Pada akhirnya akan berpengaruh terhadap kualitas kebijakan yang dibuat. Babolghani et al (2019) telah melakukan sebuah kajian yang berlokasi di Provinsi Markazi, salah satu provinsi di Negara Iran, hasil studinya menerangkan bahwa kepercayaan administrator public/pemerintah terhadap warga negara akan meningkatkan kerjasama antara pemerintah dan warga negara.
Pemerintahan parsitipatif tidak akan terwujud tanpa kepercayaan terhadap warga negara. Dampak konstrutif dari kepercayaan adalah meningkatkan kerja sama antara pemerintah dan masyarakat sipil.
Lalu apa yang semestinya dilakukan untuk menghadirkan “government trust in citizen” yang tinggi. Tentunya sikap-sikap yang diambil sangat bergantung dengan perspektif kenegaraan/pemerintahan yang dianut.
Sebagai negara berdasarkan Pancasila dan negara demokratis tentunya penyikapan yang paling pas adalah membangun serangkaian kebijakan deliberatif yang akan merubah tingkat kepercayaan pemerintah.
Kemudian mendorong pemerintah untuk selalu menghadirkan mereka dalam serangkaian penjaringan isu kebijakan. Bukan dengan cara-cara yang otoriter/pemaksaan yang mensimbolkan pemerintah sebagai penguasa ber-“tangan besi”. Karena jelas hal itu sangat bertentangan dengan nilai-nilai demokratif. Pendekatan pemerintahan yang deliberatif adalah kunci bagi berjalannya negara demokrasi.

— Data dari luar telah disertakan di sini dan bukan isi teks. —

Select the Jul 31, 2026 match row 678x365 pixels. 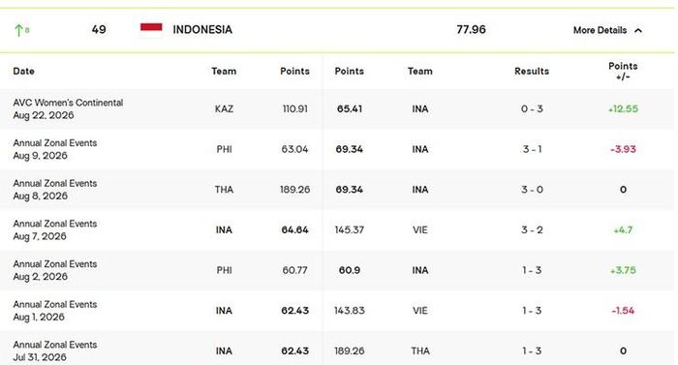click(x=337, y=350)
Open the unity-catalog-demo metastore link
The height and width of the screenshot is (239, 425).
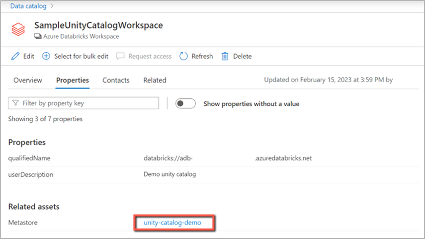(x=172, y=223)
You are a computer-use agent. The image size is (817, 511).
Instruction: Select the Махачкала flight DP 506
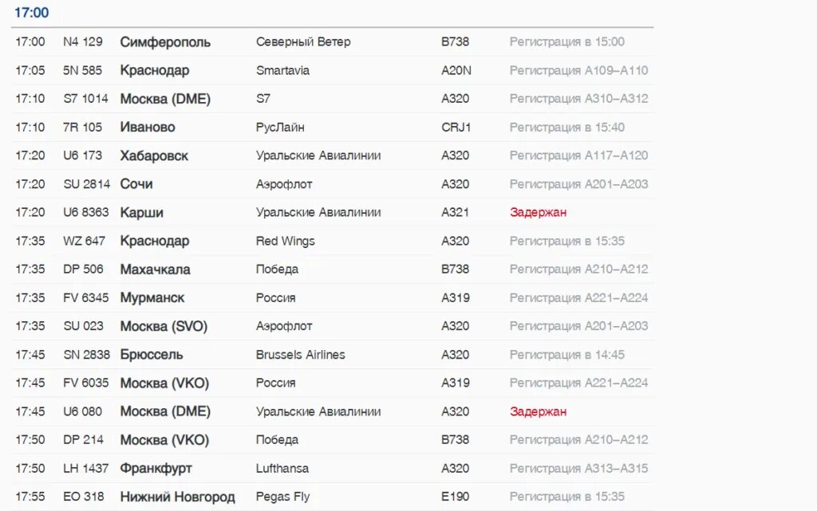(332, 269)
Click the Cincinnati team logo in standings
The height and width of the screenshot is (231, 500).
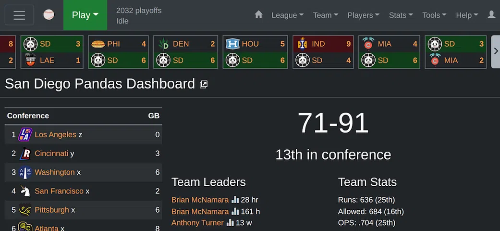tap(25, 154)
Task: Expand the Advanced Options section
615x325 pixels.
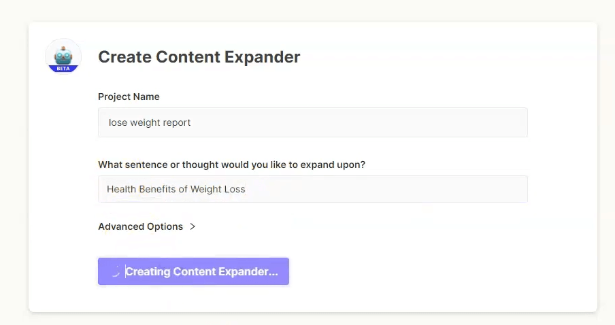Action: pos(147,226)

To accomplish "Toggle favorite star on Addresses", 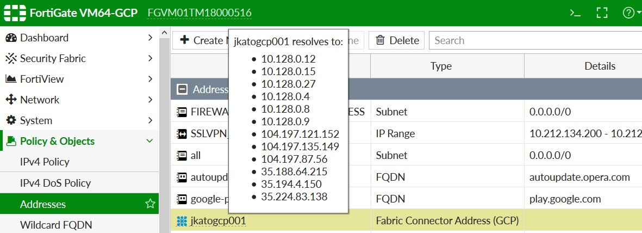I will pos(150,204).
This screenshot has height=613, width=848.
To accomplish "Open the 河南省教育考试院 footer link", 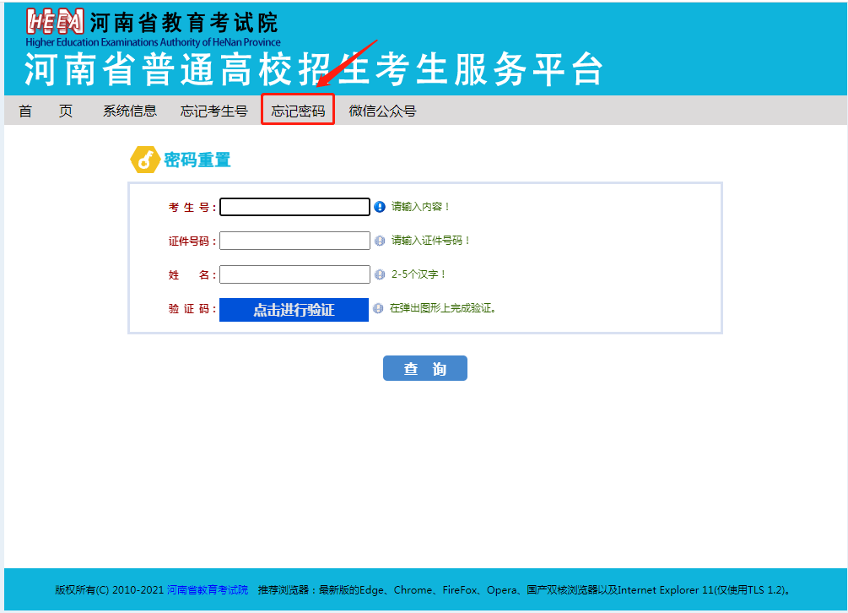I will point(208,589).
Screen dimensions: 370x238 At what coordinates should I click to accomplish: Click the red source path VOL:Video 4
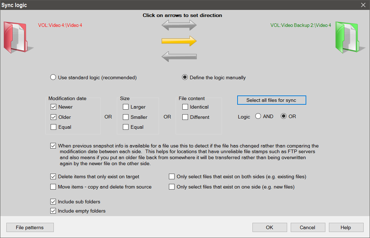tap(60, 25)
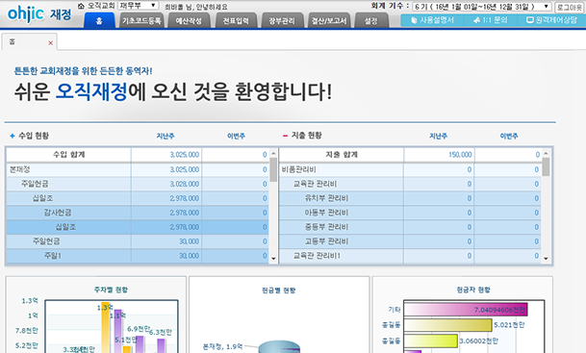The width and height of the screenshot is (586, 353).
Task: Click the 설정 settings tab
Action: 371,20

Masyarakat tetap berdaulat, tentunya tidak menutup beragam cara untuk menguatkan kedaulatan tersebut dari sisi perspektif “government trust”. Bahkan hal tersebut sekiranya bisa menjadi instrument kontrol dalam pengambilan kebijakan yang berorientasi publik.
Membangun kepercayaan pemerintah terhadap warga negara, mempercayai pengetahuan dan keterampilan praktis mereka, mendengarkan tuntutan serta berbagai peran bersama mereka merupakan simbol hadirnya kepercayaan dan rasa hormat terhadap proses pemerintahan yang berperspektif partisipatif kolaboratif.
Hal ini akan melatih dan melibatkan mereka dalam serangkaian proses kebijakan dari mulai proses penjaringan isu, perumusan, implementasi hingga evaluasi kebijakan. Sehingga menghadirkan cita-cita pembangunan yang diimpikan bersama menuju kesejahteraan warga yang didambakan.